Pick out every line below that contains the word "Describe" and copy each one in full. Case counts.

[Begin Working data]

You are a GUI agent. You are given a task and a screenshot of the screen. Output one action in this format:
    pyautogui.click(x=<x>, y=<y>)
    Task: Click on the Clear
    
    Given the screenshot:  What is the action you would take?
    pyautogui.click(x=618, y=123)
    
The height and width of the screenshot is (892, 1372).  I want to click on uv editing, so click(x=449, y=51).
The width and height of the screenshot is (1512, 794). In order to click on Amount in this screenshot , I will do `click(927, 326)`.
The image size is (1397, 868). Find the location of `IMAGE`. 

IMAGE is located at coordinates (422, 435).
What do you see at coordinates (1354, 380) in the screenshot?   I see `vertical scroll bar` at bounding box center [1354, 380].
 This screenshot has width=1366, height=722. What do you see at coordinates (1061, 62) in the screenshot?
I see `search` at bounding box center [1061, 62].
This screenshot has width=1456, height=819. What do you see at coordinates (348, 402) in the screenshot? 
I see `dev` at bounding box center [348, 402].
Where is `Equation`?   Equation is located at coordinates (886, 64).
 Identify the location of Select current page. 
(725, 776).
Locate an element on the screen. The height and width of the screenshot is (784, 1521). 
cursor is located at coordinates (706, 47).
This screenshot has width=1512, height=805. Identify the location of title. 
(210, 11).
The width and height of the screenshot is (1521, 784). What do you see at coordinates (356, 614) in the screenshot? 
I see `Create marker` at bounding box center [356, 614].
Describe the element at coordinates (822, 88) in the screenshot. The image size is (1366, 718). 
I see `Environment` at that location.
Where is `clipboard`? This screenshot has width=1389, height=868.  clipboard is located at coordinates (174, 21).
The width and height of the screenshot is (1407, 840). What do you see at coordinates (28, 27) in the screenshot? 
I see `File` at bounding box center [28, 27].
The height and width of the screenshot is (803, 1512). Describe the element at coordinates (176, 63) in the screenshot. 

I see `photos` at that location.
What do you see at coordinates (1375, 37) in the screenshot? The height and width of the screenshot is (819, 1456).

[End Working data]

▸ Exercise answer
Describe the element at coordinates (822, 88) in the screenshot. The image size is (1366, 718). 
The height and width of the screenshot is (803, 1512). Describe the element at coordinates (176, 63) in the screenshot. 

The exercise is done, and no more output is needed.